Buskers Program going strong
Festivals Kelowna says it's getting good cooperation from people in Kelowna over its Buskers Program.
In a report to council this week, Executive Director Renata Mills says they'd like to see more busking stops added downtown.
"I know that there has been conversation about what busking will look like in our downtown core, so I would say that we are ready to respond with adding new spots, so that there are more opportunities for buskers to engage with the community. And to continue to do what the program is meant to, which is to enhance our public spaces," she said.
After taking questions from multiple councillors on how to expand the program, Mills told them that an advantage of the program is that adding more stops isn't too difficult of a process.
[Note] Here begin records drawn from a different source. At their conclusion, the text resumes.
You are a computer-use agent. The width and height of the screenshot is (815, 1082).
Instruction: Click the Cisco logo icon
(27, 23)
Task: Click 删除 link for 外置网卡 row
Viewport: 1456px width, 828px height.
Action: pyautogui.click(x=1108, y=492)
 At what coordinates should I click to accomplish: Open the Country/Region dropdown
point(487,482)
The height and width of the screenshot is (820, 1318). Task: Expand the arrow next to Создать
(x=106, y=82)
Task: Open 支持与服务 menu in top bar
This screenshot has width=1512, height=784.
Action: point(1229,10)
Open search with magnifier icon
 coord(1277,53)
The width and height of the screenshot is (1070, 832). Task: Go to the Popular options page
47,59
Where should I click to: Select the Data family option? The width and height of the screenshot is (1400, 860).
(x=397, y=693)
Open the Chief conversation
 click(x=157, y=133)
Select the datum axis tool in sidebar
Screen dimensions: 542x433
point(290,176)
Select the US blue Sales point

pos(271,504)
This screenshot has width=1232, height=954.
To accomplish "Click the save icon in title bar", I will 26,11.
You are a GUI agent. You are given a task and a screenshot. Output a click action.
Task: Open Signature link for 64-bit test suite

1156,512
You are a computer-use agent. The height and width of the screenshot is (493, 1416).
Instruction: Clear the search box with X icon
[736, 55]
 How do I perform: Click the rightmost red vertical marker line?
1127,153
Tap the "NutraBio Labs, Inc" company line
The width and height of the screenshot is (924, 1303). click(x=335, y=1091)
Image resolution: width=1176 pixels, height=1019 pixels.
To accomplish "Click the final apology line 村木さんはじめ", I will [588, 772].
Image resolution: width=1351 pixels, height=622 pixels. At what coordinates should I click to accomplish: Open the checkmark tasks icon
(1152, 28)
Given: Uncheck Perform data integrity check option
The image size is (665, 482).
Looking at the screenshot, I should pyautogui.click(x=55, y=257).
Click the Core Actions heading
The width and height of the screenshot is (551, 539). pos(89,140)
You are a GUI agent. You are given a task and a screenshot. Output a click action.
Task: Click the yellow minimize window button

"The buskers program is fairly easy to expand, it's simply a case of finding a spot that isn't going to be competing too much with extraneous noise, such as roadways. And then also where there's enough pedestrian traffic to make it worthwhile for the buskers."
The program made news back in March, when a local busker was fined $500 by the city for playing too loudly outside of one of the designated areas.
But that fine was wiped away soon after, and Mills says last year's Buskers on Bernard event, featuring food trucks and musicians, was especially successful.
Mills was also asked about the possibility of holding a busking festival, like some other larger cities.
She says Kelowna might not be ready for that yet, but we're not far off.
"The key thing with a buskers festival is you need the changeover in the volumes of people to make it sustainable for the participating buskers, because they live on donations. You don't pay them," she said.
"So you need to have enough different people over a longer period of time for them to make the money, to be worth it for them to attend. So that's sort of the key."
She says they are continuing to work on incorporating buskers into more events that are held around the city.